• YOUR OBJECTIVE: Return the lines of the listing verbatim, beginning at the line that contains "Given: Open Network" and stopping after the line that contains "Action: (x=191, y=31)". Leave out the pictures.

• LISTED ENTRIES:
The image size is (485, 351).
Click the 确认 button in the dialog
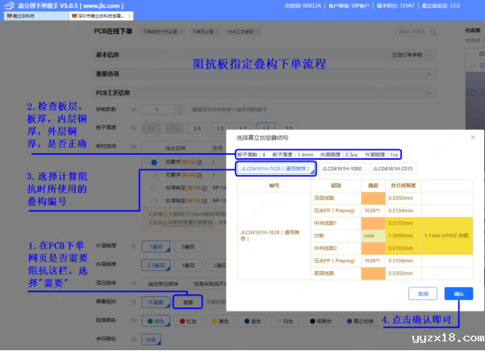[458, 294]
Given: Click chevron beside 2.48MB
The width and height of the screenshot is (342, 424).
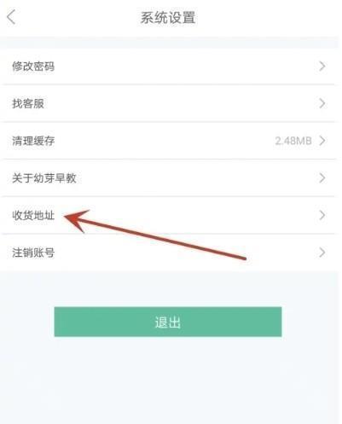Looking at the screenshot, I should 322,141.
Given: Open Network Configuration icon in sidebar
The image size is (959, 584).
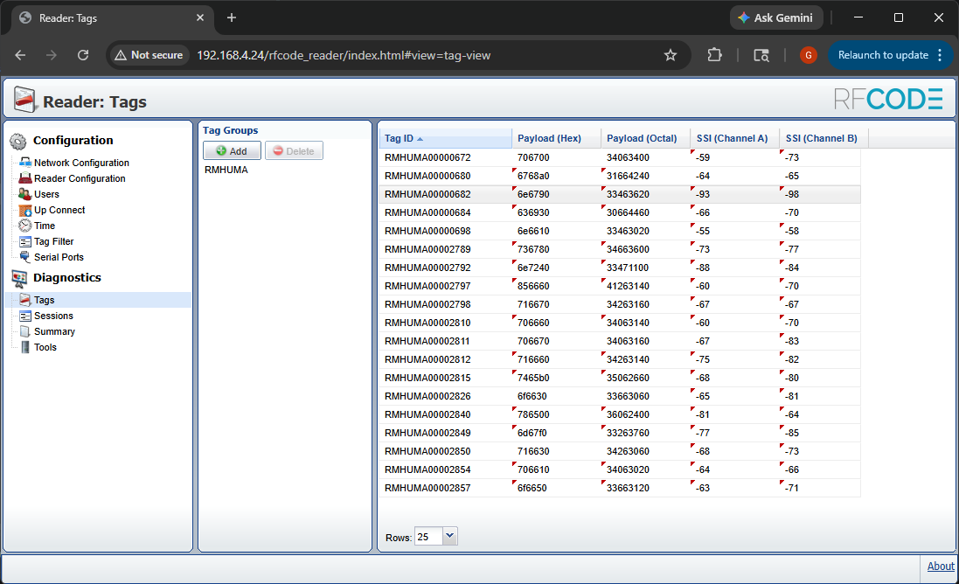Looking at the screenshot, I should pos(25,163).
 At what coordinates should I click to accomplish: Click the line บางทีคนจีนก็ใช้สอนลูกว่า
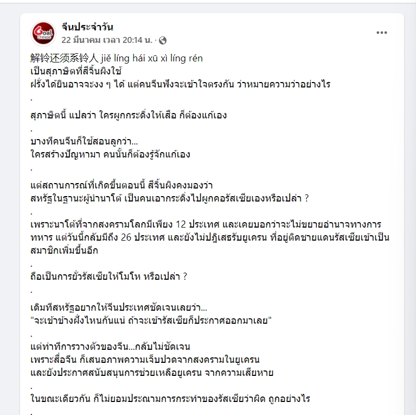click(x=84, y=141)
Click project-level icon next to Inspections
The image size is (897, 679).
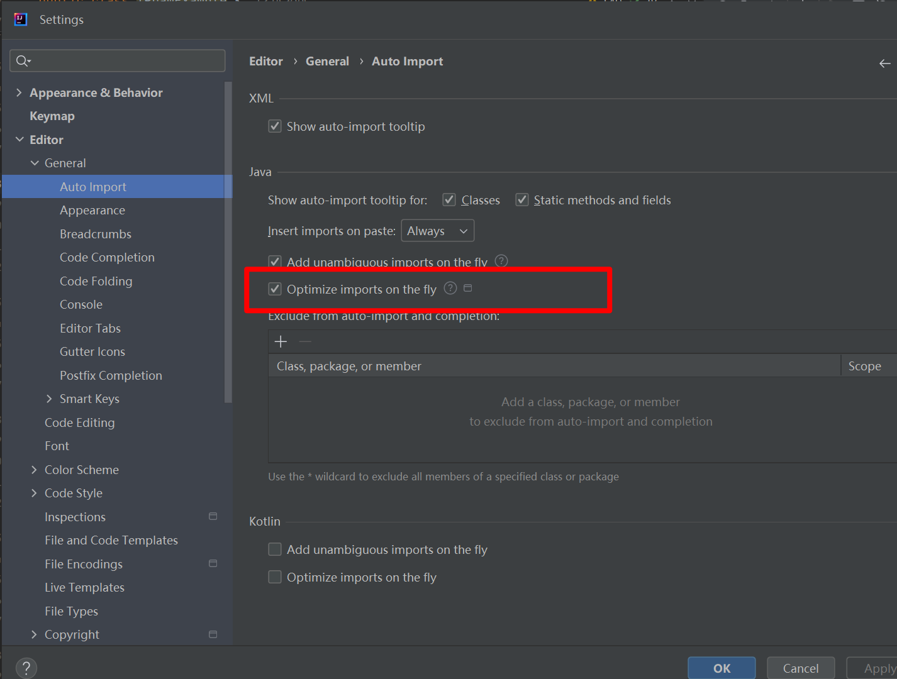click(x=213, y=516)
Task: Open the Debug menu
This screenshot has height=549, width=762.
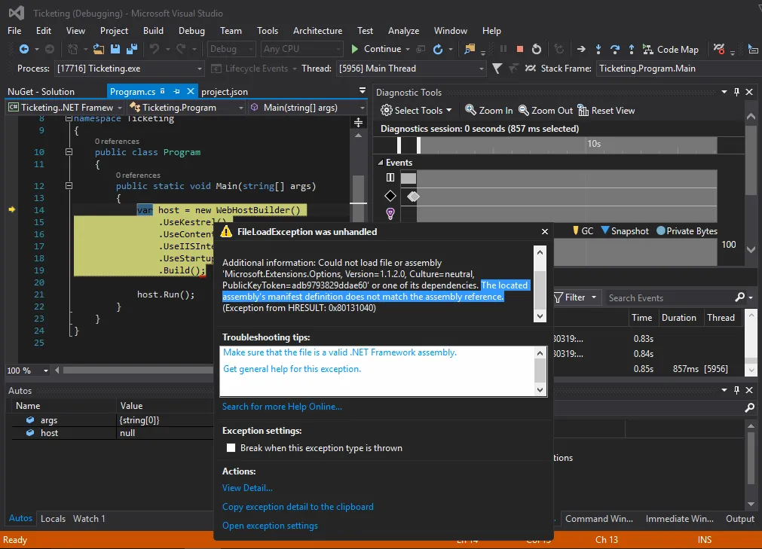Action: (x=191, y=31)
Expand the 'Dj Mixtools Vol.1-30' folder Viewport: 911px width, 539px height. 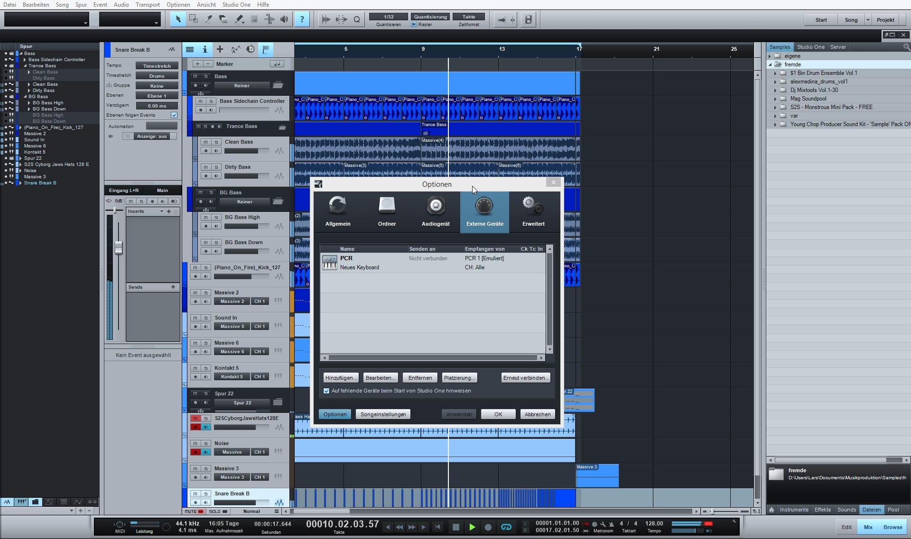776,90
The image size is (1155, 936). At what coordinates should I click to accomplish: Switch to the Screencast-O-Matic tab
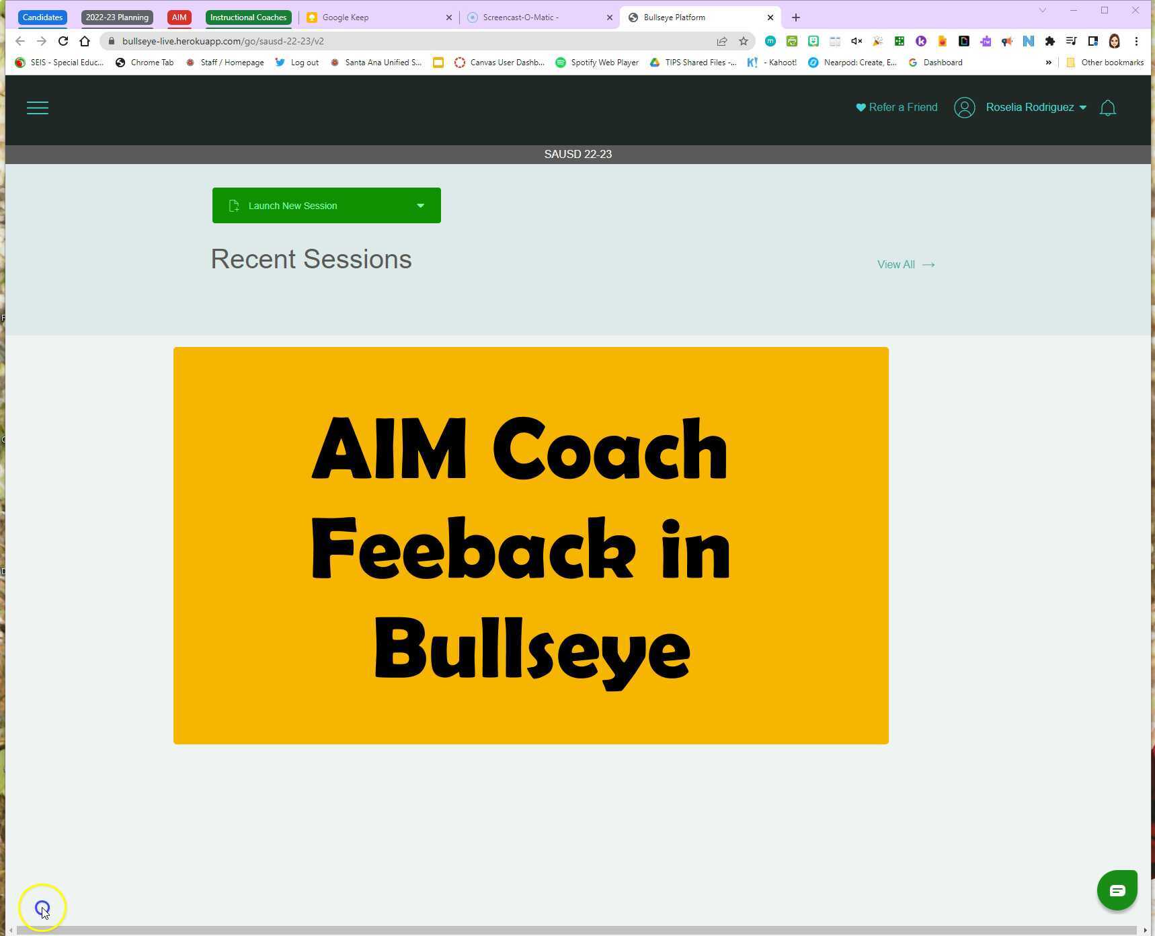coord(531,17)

---

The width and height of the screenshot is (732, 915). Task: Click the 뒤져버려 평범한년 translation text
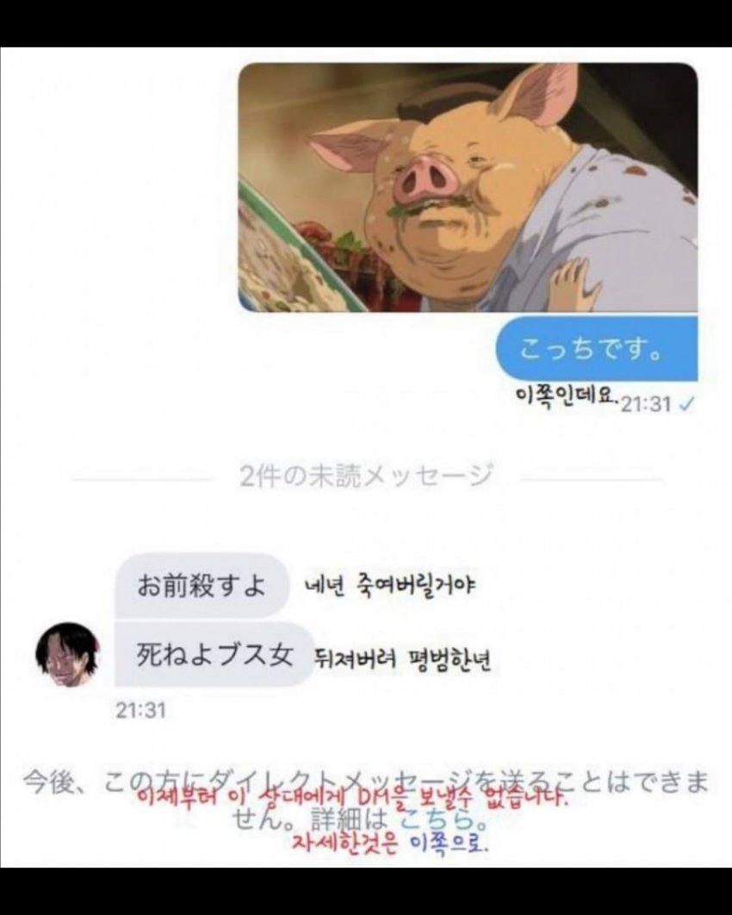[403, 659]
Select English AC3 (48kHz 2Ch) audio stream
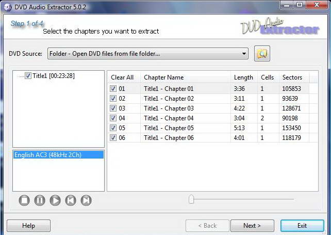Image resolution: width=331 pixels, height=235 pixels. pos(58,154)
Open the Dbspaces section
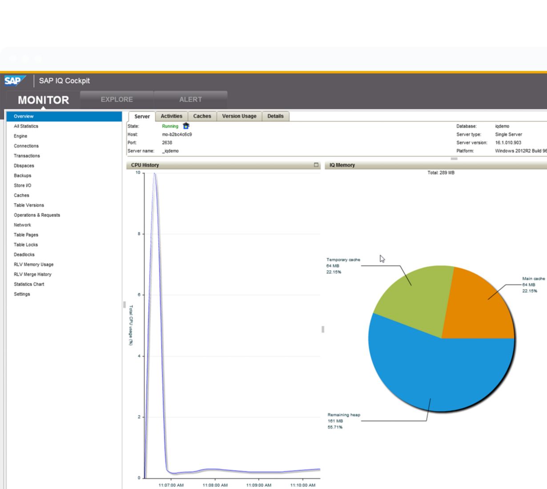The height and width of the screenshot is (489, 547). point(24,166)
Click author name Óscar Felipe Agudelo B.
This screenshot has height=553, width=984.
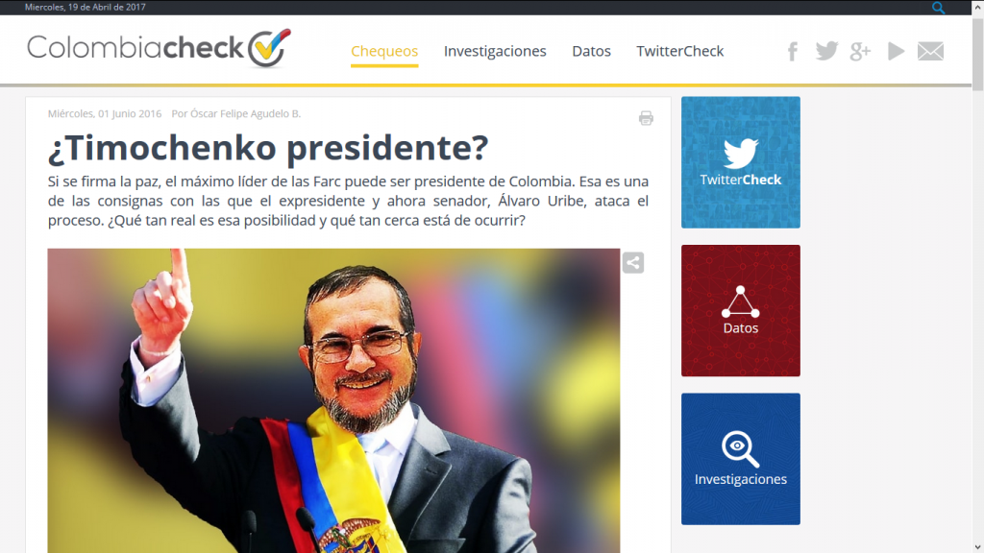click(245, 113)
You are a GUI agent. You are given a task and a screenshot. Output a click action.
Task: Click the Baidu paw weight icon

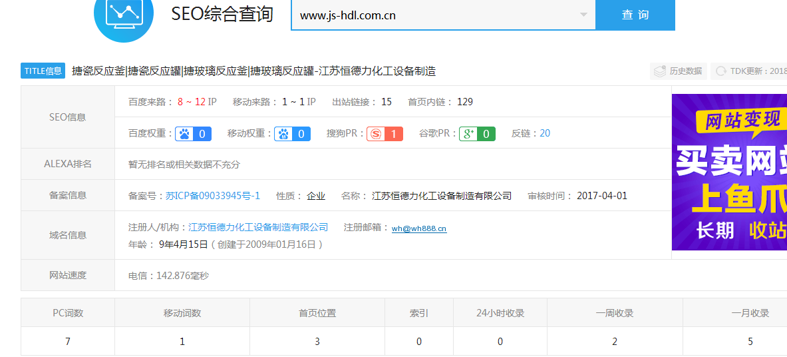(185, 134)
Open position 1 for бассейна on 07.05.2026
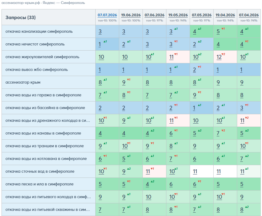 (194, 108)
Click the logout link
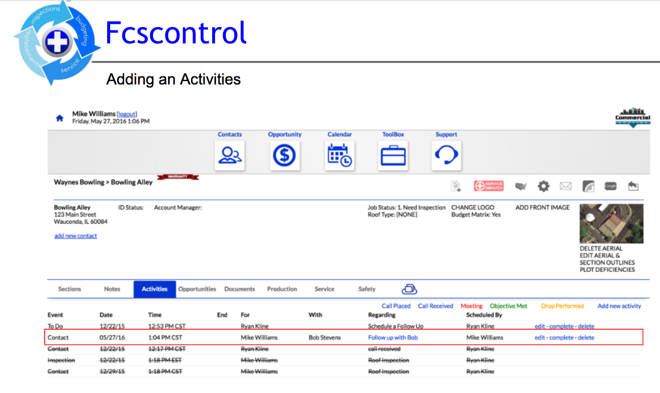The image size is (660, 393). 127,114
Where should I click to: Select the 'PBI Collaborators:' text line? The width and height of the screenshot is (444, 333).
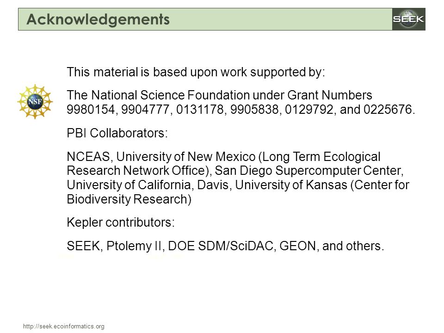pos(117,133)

• RESPONSE TO THE TASK:
Given: Open Network Configuration icon in sidebar
The image size is (959, 584).
Looking at the screenshot, I should pos(25,163).
 At what coordinates should I click to accomplish: Click the line บางทีคนจีนก็ใช้สอนลูกว่า
click(x=84, y=141)
Click project-level icon next to Inspections
The image size is (897, 679).
click(x=213, y=516)
Task: Open the Debug menu
This screenshot has height=549, width=762.
Action: (x=191, y=31)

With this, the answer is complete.